(Text and element pointing entries)
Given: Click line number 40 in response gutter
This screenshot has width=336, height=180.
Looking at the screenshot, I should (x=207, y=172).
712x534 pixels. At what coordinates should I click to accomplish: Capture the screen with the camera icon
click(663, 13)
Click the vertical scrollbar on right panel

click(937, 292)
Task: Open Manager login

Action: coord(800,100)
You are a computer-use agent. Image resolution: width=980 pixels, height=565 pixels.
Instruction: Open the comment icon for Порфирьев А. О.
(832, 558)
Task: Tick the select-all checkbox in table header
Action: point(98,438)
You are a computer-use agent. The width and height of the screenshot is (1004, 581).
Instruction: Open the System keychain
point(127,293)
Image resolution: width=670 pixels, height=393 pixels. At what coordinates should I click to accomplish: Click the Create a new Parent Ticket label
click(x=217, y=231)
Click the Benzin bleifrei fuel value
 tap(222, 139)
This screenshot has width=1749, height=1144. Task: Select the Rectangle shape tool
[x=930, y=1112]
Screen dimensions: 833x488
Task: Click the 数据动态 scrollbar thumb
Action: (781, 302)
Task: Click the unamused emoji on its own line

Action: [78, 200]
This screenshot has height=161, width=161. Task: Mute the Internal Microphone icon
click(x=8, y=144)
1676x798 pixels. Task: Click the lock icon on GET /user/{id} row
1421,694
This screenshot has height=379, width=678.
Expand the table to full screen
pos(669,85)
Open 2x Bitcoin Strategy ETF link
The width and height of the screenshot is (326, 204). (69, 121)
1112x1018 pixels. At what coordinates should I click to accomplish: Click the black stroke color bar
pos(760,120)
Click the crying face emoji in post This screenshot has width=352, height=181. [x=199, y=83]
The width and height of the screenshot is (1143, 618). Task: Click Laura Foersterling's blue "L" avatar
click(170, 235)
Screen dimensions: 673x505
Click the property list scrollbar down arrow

## TASK REQUIREMENTS
Update the entries from the line with "This screenshot has height=379, width=678." up to and including the line with "click(170, 235)", changing "Expand" to "Enlarge" and keeping everything else the same. Give only those lines.

## REPLY
This screenshot has height=379, width=678.
Enlarge the table to full screen
pos(669,85)
Open 2x Bitcoin Strategy ETF link
The width and height of the screenshot is (326, 204). (69, 121)
1112x1018 pixels. At what coordinates should I click to accomplish: Click the black stroke color bar
pos(760,120)
Click the crying face emoji in post This screenshot has width=352, height=181. [x=199, y=83]
The width and height of the screenshot is (1143, 618). Task: Click Laura Foersterling's blue "L" avatar
click(170, 235)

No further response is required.